Collected data:

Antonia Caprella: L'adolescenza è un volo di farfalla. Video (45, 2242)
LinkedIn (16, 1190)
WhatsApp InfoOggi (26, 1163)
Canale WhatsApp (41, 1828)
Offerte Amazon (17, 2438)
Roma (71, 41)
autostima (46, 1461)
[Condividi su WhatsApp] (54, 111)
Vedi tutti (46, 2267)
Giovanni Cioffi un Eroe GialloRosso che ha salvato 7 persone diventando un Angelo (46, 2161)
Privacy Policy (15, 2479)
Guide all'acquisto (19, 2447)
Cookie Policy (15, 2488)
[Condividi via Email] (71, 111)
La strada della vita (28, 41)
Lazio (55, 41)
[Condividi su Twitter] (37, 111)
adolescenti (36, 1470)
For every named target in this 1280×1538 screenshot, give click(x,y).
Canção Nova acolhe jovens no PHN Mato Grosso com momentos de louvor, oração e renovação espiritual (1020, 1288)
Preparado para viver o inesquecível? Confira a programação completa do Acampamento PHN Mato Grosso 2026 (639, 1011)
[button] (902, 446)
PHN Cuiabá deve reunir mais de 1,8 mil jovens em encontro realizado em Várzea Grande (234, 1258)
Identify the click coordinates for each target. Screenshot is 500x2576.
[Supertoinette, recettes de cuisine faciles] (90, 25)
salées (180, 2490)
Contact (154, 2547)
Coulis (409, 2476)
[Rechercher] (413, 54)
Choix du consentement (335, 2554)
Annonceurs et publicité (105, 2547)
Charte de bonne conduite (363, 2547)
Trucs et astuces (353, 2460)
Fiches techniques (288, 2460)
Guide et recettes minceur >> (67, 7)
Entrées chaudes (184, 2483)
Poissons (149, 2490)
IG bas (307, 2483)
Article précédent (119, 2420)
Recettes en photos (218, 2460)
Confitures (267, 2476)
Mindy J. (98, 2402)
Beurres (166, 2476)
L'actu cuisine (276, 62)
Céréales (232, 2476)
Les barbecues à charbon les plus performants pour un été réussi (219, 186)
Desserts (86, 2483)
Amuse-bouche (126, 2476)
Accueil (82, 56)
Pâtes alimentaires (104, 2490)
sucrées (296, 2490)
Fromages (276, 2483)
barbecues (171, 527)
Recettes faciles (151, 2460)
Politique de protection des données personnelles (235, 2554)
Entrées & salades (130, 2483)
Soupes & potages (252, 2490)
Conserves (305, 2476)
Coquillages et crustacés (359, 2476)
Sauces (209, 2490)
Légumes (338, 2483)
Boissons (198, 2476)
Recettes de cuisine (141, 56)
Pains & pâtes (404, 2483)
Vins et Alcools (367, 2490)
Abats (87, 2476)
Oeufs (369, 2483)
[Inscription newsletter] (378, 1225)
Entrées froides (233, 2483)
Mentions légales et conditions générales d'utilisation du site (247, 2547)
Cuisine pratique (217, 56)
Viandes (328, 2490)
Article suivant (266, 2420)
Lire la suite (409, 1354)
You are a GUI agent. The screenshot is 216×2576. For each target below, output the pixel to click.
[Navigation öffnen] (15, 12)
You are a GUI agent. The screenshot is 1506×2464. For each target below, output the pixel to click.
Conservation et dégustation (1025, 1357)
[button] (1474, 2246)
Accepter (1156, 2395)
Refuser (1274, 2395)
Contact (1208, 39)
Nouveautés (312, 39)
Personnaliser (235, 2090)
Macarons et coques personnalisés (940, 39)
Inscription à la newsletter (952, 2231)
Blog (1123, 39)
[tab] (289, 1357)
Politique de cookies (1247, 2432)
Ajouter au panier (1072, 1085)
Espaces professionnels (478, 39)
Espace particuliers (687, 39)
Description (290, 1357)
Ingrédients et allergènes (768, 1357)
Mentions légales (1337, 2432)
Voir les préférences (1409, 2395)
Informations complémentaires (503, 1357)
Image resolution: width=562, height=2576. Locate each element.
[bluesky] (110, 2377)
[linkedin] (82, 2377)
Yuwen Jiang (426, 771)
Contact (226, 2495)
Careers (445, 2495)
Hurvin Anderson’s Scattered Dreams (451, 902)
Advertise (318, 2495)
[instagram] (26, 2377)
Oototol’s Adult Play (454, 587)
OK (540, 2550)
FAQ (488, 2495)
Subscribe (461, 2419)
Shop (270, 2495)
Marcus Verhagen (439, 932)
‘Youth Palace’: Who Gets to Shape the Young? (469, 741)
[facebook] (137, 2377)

• Your assignment: Search the records for the word "Inscription". Copy every line that has it.

• Response:
[Inscription newsletter] (378, 1225)
Inscription à la newsletter (952, 2231)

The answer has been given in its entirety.